Extract all of the data and reproduce it precisely.

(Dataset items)
****************

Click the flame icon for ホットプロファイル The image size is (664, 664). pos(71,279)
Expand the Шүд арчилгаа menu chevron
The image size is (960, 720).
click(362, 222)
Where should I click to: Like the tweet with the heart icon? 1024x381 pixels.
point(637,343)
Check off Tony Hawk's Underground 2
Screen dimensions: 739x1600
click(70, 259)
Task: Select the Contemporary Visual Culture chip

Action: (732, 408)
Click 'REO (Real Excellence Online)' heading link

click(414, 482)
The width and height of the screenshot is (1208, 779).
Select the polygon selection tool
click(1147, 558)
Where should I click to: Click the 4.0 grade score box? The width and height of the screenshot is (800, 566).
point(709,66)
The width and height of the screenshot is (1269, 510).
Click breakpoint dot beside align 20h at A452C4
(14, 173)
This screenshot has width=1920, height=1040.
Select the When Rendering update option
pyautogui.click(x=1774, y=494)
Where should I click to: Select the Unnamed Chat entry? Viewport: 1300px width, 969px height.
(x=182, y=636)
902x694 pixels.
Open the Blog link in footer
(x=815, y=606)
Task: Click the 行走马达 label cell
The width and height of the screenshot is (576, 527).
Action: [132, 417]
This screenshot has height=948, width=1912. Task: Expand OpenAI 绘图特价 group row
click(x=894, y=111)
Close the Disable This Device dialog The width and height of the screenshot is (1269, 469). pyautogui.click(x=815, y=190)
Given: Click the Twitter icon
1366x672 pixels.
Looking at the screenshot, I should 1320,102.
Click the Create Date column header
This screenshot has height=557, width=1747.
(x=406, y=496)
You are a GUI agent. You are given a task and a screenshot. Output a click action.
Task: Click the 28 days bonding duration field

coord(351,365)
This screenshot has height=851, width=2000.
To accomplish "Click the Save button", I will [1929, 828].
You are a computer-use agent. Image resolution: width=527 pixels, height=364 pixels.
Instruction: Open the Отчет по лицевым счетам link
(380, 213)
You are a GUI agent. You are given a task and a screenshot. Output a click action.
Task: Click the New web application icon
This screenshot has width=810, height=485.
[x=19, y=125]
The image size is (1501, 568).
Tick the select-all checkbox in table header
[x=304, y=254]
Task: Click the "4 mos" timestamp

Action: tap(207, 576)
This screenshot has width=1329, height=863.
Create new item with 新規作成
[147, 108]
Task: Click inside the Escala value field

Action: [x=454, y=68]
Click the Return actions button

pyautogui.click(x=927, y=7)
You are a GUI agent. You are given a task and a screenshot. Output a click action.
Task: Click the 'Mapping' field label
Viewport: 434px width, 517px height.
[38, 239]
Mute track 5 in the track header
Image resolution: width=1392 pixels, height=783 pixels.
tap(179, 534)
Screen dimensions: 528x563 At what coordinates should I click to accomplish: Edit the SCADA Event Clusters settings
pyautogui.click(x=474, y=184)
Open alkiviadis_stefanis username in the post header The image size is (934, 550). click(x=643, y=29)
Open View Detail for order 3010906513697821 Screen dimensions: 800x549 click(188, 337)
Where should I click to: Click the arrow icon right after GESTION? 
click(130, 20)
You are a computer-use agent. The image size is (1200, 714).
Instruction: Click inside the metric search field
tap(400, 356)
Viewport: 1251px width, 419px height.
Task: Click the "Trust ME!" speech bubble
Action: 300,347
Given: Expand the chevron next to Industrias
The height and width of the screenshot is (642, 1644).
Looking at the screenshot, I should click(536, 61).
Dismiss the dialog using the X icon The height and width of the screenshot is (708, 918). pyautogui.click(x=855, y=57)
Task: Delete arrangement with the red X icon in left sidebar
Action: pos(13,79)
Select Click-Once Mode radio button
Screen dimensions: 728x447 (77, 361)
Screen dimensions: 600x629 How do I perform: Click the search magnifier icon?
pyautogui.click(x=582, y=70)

****************

* [Result of this task]:
Click the flame icon for ホットプロファイル The image size is (664, 664). pos(71,279)
Expand the Шүд арчилгаа menu chevron
The image size is (960, 720).
click(362, 222)
Where should I click to: Like the tweet with the heart icon? 1024x381 pixels.
point(637,343)
Check off Tony Hawk's Underground 2
Screen dimensions: 739x1600
click(70, 259)
Task: Select the Contemporary Visual Culture chip

Action: (732, 408)
Click 'REO (Real Excellence Online)' heading link

click(414, 482)
The width and height of the screenshot is (1208, 779).
Select the polygon selection tool
click(1147, 558)
Where should I click to: Click the 4.0 grade score box? The width and height of the screenshot is (800, 566).
point(709,66)
The width and height of the screenshot is (1269, 510).
Click breakpoint dot beside align 20h at A452C4
(14, 173)
This screenshot has width=1920, height=1040.
Select the When Rendering update option
pyautogui.click(x=1774, y=494)
Where should I click to: Select the Unnamed Chat entry? Viewport: 1300px width, 969px height.
(x=182, y=636)
902x694 pixels.
Open the Blog link in footer
(x=815, y=606)
Task: Click the 行走马达 label cell
The width and height of the screenshot is (576, 527).
Action: [132, 417]
This screenshot has height=948, width=1912. Task: Expand OpenAI 绘图特价 group row
click(x=894, y=111)
Close the Disable This Device dialog The width and height of the screenshot is (1269, 469). pyautogui.click(x=815, y=190)
Given: Click the Twitter icon
1366x672 pixels.
Looking at the screenshot, I should 1320,102.
Click the Create Date column header
This screenshot has height=557, width=1747.
(x=406, y=496)
You are a GUI agent. You are given a task and a screenshot. Output a click action.
Task: Click the 28 days bonding duration field

coord(351,365)
This screenshot has height=851, width=2000.
To accomplish "Click the Save button", I will [1929, 828].
You are a computer-use agent. Image resolution: width=527 pixels, height=364 pixels.
Instruction: Open the Отчет по лицевым счетам link
(380, 213)
You are a GUI agent. You are given a task and a screenshot. Output a click action.
Task: Click the New web application icon
This screenshot has width=810, height=485.
[x=19, y=125]
The image size is (1501, 568).
Tick the select-all checkbox in table header
[x=304, y=254]
Task: Click the "4 mos" timestamp

Action: tap(207, 576)
This screenshot has width=1329, height=863.
Create new item with 新規作成
[147, 108]
Task: Click inside the Escala value field

Action: [x=454, y=68]
Click the Return actions button

pyautogui.click(x=927, y=7)
You are a GUI agent. You are given a task and a screenshot. Output a click action.
Task: Click the 'Mapping' field label
Viewport: 434px width, 517px height.
[38, 239]
Mute track 5 in the track header
Image resolution: width=1392 pixels, height=783 pixels.
tap(179, 534)
Screen dimensions: 528x563 At what coordinates should I click to accomplish: Edit the SCADA Event Clusters settings
pyautogui.click(x=474, y=184)
Open alkiviadis_stefanis username in the post header The image size is (934, 550). click(x=643, y=29)
Open View Detail for order 3010906513697821 Screen dimensions: 800x549 click(188, 337)
Where should I click to: Click the arrow icon right after GESTION? 
click(130, 20)
You are a computer-use agent. The image size is (1200, 714).
Instruction: Click inside the metric search field
tap(400, 356)
Viewport: 1251px width, 419px height.
Task: Click the "Trust ME!" speech bubble
Action: 300,347
Given: Expand the chevron next to Industrias
The height and width of the screenshot is (642, 1644).
Looking at the screenshot, I should click(536, 61).
Dismiss the dialog using the X icon The height and width of the screenshot is (708, 918). pyautogui.click(x=855, y=57)
Task: Delete arrangement with the red X icon in left sidebar
Action: pos(13,79)
Select Click-Once Mode radio button
Screen dimensions: 728x447 (77, 361)
Screen dimensions: 600x629 How do I perform: Click the search magnifier icon?
pyautogui.click(x=582, y=70)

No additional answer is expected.